Sonia Rivas, Professor of School of Education and Psychology of the University of Navarra.
The skills that COVID-19 has made visible in the work of the good teacher
This October 5 marks World Teachers' Day, always an occasion to highlight the progress made and reflect on ways to face the challenges ahead in order to promote the profession professor. It could be just another celebration of the year, were it not for the fact that status of COVID-19 has brought to our attention many responsibilities of professor that perhaps go unnoticed to the eyes of any citizen living the day-to-day maelstrom.
We are going through a crisis, which leads us to reflect in the field educational on where we are and where we are heading. Teachers have considered the leadership of their profession as tool to respond to the consequences of the crisis. They have been intensively and extensively trained in all those active methodologies that have been considered pedagogically useful to continue with the process of teaching-learning in their students. They have put into play their pedagogical and personal skills to provide quality distance learning to their students, trying to ensure that no one is left behind and reducing as much as possible the learning gap among their students. They have catered to the immediacy of the changes arising from the status healthcare in a flexible way, adapting their learning environment to the various COVID-19 protocols to reopen the centers with health security. But, above all, they have been able to add the reality of the families in their process of teaching-learning.

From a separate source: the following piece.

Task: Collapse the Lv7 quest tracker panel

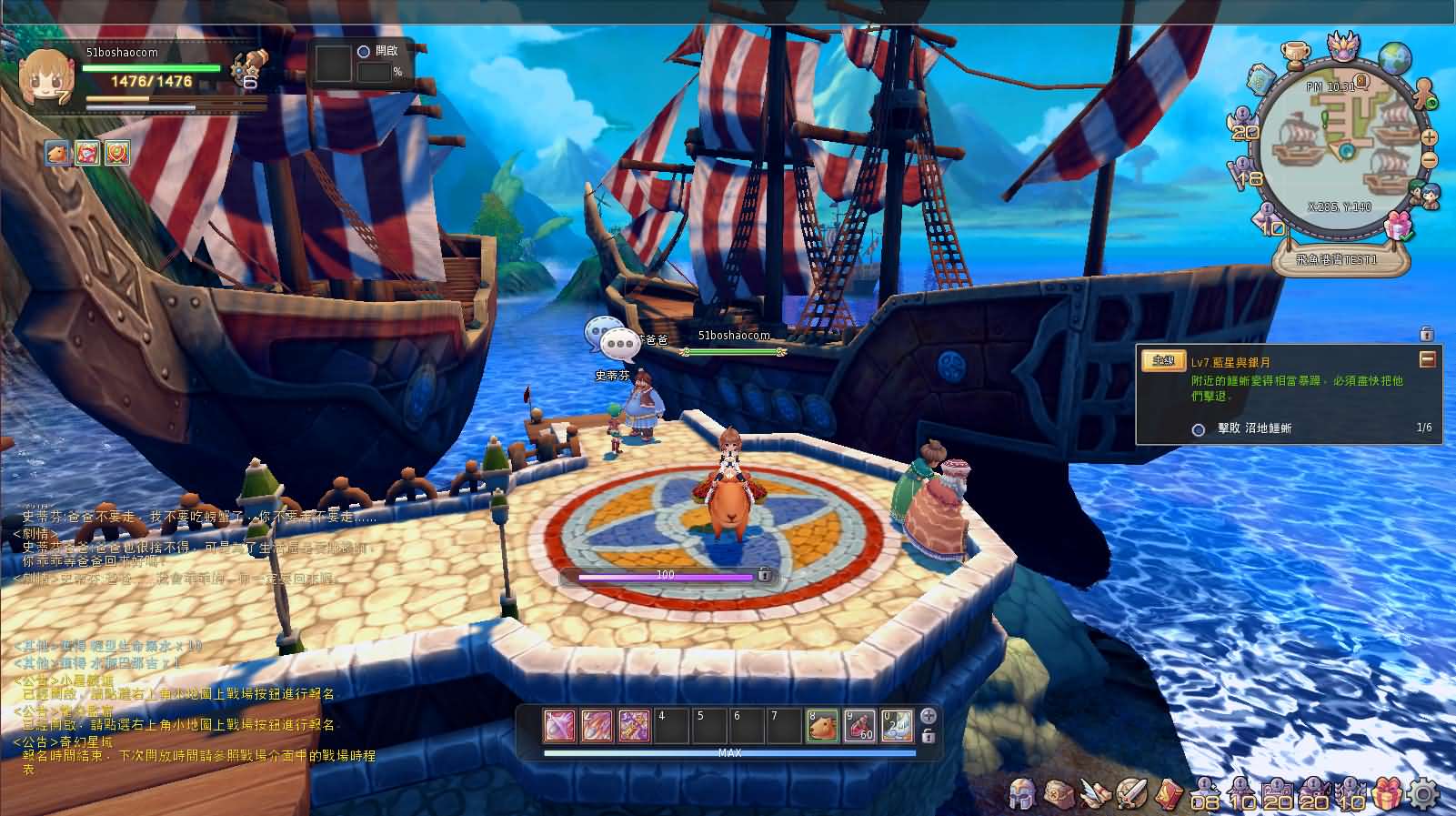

Good teachers have shown to be the central piece of a gear educational, not because they are the most important part, but because they connect with the reality of student, of their family, of their colleagues at work and of the organization to which they belong. However, when this gear stops and, with it, all the others, we have time to reflect on the value, the usefulness, the characteristics of each of the pieces.
We have observed in the teachers the skill 'wanting to look at student', which implies wanting to observe what is happening to them, to verify what they are learning, to know what educational needs they have at a time when their social relationships have been reduced to a minimum, and personal relationships with their teachers and classmates are mediated through a screen. The teachers, therefore, have overflowed with empathy, enthusiasm, enthusiasm, desire to show all that the student can learn with these scaffolds taking into account the starting point. Although there is still a long way to go in some aspects, such as how to encourage a certain autonomy in learning in children, to the extent of the possibilities of each one, it seems that they are on the right track.
We have verified that the teachers know how to say: they have the skill to make it understood that the family is the first manager in the Education in their students and that the professor is a collaborating part in this work. Therefore, she has brought out the ability to team up with the family, to incorporate their participation in the process of teaching-learning in those facets that she felt more capable, and to respect, at the same time, their way of educating. The human quality of the teachers, their closeness to parents and families, has been vital.
We have also seen during this time that teachers have the capacity to want to learn: to want to learn with and from their colleagues, to train themselves, because they want to, because they feel part of a learning community with which they identify, which they feel is their own. For the sake of their students, they have taken advantage of their strengths by putting everything they believed they could use at the service of the professional world. They have also been able to ask financial aid to work on their weaknesses. Therefore, they have seen the need to invest much of their time and effort in training in digital skills, assessing what is best for their students and for their content. Many teachers continue to work along these lines, thinking about how to transfer active methodologies to the virtual environment at Education, deciding to what extent this non-classroom space educational is useful, and for what purpose.
Finally, we have noticed that teachers have the capacity to do so because they can, because they have the support of a management team that values their activity, that trusts them, and that offers them all the financial aid and support necessary to achieve it. Their communication skills, teamwork and the feeling of being integrated in an institution have translated into the best possible way of transmitting the management's message to those directly involved, in a changing environment in which they have had to adapt time and space in a flexible manner.
At final: let us accompany and trust in the good work and the art of academic staff, in their knowledge and skills of pedagogical and didactic nature. Their good training, their personal qualities and their desire to do the best for their students, whatever their circumstances, will be the best engine for these times of crisis.